Benito está acostumbrado a lidiar con la discapacidad auditiva de su mujer. Ella lo pone todo muy fácil. Pero se ha dado cuenta de que Adela no es la medida de todas las cosas. La complicidad que preside su relación hace innecesaria en ocasiones la comunicación verbal. Son esos momentos antes de dormir, cuando ella se quita los audífonos, por ejemplo. Y si quiere hacerse comprender, tiene muy bien aprendida la lección de que tiene que vocalizar despacio, para que ella pueda leer sus labios. Considera que su grado de compenetración les permite salvar las pequeñas barreras que pudieran levantarse en estos instantes.
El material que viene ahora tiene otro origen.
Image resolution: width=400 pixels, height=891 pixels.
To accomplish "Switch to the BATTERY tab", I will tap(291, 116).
Una pequeña anécdota le ha servido para percatarse de que cada persona y cada situación es un mundo. A Benito le gusta implicarse en campañas solidarias. En la medida de lo posible y salvando problemas de agenda, participa como voluntario en algunas actividades. En la más reciente, le tocó atender el pequeño bar improvisado. Entre los asistentes al evento había algunas personas sordas que se comunicaban con la lengua de signos. Un grupo de estas personas se acercó al puesto a pedir unas bebidas. De nada le valieron a Benito los múltiples esfuerzos para que le leyeran los labios. Desconocía por completo el lenguaje de signos y al final tuvieron que entenderse por señas, señalando las latas de refrescos. Lo pasó mal, porque se sintió incapaz de facilitarles el simple acto de solicitar unas bebidas.
Y se dio cuenta de la suerte que tenía Adela (y todos los que la rodeaban), porque gracias a los audífonos podía llevar una vida con menos dificultades. El acceso a la comunicación abre o cierra puertas.